▸ Required action
The lines to copy are those holding the string "Click" in the entries below.

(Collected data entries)

──────────────────────────────

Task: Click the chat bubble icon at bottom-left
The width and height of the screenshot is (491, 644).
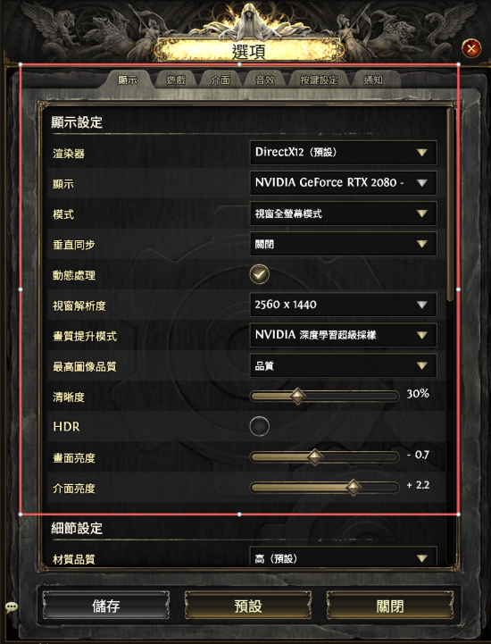Action: [12, 607]
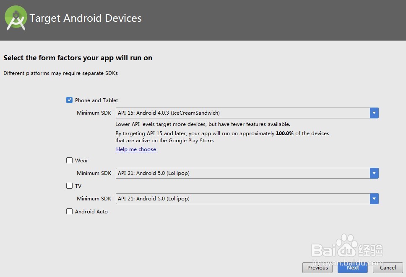This screenshot has width=406, height=277.
Task: Cancel the project wizard
Action: tap(387, 268)
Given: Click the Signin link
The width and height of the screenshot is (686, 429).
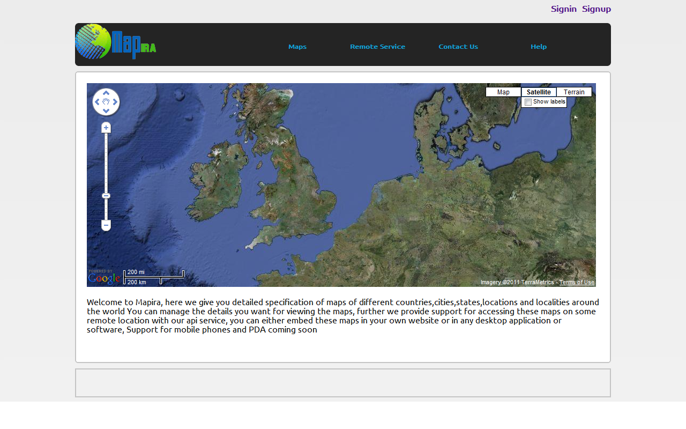Looking at the screenshot, I should [564, 9].
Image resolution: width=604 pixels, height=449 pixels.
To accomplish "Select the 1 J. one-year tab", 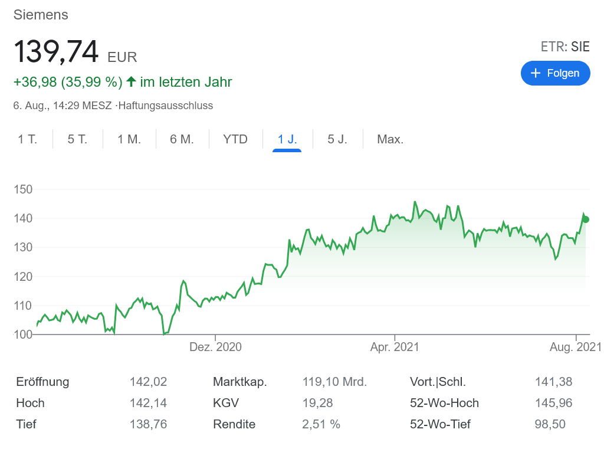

──────────────────────────────

▸ Exercise response
Task: Click the chat bubble icon at bottom-left
Given: Click the Signin link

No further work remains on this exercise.